What you will do = Beginning with the first line, please return the entries exactly through the line that contains "Tap the back", and leave out all later lines.

Supplied data =

----------

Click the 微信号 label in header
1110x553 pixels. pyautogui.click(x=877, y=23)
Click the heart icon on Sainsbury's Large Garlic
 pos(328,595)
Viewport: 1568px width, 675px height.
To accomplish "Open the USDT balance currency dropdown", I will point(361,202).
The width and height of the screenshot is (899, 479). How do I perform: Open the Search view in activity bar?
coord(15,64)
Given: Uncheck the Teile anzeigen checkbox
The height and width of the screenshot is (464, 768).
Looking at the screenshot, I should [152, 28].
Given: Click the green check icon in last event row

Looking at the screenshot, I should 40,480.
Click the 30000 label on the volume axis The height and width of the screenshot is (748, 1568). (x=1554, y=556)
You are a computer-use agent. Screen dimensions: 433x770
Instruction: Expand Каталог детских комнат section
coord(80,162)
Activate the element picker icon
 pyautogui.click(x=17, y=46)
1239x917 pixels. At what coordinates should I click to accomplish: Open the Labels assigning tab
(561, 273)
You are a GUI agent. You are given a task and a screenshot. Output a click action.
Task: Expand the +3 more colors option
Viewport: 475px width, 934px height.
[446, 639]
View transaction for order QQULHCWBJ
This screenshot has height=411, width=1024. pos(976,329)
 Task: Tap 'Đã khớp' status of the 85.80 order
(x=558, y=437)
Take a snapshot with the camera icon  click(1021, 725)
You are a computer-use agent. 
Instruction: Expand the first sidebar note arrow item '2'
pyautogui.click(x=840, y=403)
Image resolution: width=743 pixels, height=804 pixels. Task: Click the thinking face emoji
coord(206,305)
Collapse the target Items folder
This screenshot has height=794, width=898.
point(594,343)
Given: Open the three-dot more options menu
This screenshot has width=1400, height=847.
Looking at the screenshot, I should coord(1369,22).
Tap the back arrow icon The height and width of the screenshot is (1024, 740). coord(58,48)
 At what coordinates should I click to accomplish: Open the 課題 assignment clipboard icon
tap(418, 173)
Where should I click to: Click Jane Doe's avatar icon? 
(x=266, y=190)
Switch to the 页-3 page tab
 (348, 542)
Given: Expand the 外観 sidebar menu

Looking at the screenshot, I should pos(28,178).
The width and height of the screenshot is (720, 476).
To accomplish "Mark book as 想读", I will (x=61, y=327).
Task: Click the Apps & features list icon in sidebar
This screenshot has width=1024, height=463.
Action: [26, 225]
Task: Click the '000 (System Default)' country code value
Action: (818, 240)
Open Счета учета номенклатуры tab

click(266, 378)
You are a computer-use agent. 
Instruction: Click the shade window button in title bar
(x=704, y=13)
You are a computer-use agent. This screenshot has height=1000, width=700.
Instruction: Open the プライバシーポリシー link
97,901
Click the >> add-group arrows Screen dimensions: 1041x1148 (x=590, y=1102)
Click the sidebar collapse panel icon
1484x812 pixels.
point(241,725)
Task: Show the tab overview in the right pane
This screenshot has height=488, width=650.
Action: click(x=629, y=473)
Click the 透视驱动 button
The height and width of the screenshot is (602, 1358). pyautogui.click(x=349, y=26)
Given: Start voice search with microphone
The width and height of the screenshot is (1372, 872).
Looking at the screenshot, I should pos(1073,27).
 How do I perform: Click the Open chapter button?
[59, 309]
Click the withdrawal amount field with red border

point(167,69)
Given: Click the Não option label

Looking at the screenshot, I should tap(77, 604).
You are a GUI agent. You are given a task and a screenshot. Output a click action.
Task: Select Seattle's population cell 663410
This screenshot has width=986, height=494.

----------

Task answer =
Click the 微信号 label in header
1110x553 pixels. pyautogui.click(x=877, y=23)
Click the heart icon on Sainsbury's Large Garlic
 pos(328,595)
Viewport: 1568px width, 675px height.
To accomplish "Open the USDT balance currency dropdown", I will point(361,202).
The width and height of the screenshot is (899, 479). How do I perform: Open the Search view in activity bar?
coord(15,64)
Given: Uncheck the Teile anzeigen checkbox
The height and width of the screenshot is (464, 768).
Looking at the screenshot, I should [152, 28].
Given: Click the green check icon in last event row

Looking at the screenshot, I should 40,480.
Click the 30000 label on the volume axis The height and width of the screenshot is (748, 1568). (x=1554, y=556)
You are a computer-use agent. Screen dimensions: 433x770
Instruction: Expand Каталог детских комнат section
coord(80,162)
Activate the element picker icon
 pyautogui.click(x=17, y=46)
1239x917 pixels. At what coordinates should I click to accomplish: Open the Labels assigning tab
(561, 273)
You are a GUI agent. You are given a task and a screenshot. Output a click action.
Task: Expand the +3 more colors option
Viewport: 475px width, 934px height.
[446, 639]
View transaction for order QQULHCWBJ
This screenshot has height=411, width=1024. pos(976,329)
 Task: Tap 'Đã khớp' status of the 85.80 order
(x=558, y=437)
Take a snapshot with the camera icon  click(1021, 725)
You are a computer-use agent. 
Instruction: Expand the first sidebar note arrow item '2'
pyautogui.click(x=840, y=403)
Image resolution: width=743 pixels, height=804 pixels. Task: Click the thinking face emoji
coord(206,305)
Collapse the target Items folder
This screenshot has height=794, width=898.
point(594,343)
Given: Open the three-dot more options menu
This screenshot has width=1400, height=847.
Looking at the screenshot, I should coord(1369,22).
Tap the back arrow icon The height and width of the screenshot is (1024, 740). coord(58,48)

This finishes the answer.